[Given entries]
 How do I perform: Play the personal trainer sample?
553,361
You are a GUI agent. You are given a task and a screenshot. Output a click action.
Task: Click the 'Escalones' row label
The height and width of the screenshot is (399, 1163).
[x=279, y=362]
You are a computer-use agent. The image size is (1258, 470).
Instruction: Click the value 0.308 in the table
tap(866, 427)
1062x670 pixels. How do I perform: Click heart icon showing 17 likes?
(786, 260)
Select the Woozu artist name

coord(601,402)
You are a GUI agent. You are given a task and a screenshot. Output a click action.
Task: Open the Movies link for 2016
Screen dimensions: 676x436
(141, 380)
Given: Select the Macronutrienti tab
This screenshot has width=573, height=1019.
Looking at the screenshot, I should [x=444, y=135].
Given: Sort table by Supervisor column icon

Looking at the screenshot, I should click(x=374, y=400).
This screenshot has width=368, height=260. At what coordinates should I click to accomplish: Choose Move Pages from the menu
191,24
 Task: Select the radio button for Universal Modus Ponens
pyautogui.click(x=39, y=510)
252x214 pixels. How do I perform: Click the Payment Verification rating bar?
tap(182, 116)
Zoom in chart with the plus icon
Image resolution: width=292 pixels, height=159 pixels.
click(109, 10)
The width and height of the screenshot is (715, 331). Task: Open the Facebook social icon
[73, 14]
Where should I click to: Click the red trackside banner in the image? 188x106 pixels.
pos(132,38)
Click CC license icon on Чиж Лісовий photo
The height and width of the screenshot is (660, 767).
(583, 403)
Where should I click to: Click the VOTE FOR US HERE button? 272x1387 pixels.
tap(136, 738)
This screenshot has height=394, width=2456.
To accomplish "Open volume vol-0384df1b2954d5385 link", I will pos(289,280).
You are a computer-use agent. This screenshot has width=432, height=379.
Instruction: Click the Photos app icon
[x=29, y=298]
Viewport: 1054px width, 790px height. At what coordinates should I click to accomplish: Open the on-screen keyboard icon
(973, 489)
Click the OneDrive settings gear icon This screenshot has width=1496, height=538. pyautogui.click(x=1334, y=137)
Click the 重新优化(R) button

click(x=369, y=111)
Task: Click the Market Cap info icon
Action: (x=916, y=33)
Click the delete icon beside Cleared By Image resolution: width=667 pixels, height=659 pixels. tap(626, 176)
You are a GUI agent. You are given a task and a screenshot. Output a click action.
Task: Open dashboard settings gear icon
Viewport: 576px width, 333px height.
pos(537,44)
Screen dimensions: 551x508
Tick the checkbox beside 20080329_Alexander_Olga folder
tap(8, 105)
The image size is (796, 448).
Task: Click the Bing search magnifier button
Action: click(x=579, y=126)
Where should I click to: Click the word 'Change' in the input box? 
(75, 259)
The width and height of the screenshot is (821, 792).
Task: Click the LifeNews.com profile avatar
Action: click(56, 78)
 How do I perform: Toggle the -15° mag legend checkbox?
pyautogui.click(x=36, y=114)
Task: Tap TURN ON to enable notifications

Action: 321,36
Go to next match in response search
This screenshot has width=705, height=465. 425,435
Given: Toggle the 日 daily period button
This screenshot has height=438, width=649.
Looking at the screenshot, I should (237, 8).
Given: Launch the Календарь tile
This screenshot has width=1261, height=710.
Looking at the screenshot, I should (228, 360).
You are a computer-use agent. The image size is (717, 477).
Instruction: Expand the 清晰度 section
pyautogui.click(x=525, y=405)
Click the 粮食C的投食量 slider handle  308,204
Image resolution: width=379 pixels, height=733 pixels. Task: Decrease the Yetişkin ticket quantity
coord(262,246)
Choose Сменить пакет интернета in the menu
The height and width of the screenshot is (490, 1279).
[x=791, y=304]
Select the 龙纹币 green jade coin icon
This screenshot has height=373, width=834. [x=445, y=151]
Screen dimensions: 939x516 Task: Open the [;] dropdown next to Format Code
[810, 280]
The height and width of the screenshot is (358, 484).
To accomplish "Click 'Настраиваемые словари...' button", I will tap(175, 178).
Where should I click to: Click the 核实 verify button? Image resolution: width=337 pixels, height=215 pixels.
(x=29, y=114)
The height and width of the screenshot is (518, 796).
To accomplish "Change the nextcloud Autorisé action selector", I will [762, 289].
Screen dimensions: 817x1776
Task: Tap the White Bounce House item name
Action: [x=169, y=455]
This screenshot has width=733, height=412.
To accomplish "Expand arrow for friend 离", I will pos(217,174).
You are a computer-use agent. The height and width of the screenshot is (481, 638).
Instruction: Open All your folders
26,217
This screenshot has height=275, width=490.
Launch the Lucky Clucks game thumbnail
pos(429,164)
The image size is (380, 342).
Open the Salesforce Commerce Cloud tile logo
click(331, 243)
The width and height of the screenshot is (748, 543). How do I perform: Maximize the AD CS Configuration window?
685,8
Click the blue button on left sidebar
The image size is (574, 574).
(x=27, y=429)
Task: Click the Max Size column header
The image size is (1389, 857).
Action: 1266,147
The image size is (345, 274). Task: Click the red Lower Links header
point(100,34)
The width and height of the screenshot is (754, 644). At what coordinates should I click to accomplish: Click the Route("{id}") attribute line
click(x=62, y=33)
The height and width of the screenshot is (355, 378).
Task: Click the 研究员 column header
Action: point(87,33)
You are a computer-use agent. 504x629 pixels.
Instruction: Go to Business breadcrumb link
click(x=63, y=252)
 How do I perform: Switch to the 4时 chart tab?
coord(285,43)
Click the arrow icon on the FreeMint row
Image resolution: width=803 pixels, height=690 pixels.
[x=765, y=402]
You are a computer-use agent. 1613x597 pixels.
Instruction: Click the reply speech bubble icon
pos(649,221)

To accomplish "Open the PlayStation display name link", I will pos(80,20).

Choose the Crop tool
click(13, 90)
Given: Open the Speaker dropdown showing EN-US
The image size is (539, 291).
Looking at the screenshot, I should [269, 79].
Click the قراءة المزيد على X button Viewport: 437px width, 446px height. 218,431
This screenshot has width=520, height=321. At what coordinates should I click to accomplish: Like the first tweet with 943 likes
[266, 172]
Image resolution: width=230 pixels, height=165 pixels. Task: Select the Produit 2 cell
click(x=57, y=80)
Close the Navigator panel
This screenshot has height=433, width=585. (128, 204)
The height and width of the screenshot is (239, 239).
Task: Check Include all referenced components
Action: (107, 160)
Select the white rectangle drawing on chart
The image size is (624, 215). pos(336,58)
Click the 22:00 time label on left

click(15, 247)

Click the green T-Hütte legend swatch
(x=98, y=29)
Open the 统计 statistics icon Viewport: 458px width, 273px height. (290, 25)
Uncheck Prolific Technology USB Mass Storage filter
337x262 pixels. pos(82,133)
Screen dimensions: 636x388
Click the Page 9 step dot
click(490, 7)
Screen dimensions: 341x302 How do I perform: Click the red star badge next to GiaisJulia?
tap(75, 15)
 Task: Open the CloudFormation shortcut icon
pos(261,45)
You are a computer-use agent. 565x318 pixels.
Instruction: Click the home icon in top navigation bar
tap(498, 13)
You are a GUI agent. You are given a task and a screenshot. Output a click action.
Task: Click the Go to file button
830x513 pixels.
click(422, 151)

[Instructions to follow] Each line of the listing that holds the string "computer" counts once; state how many there are, with nothing added.

[Task output] 7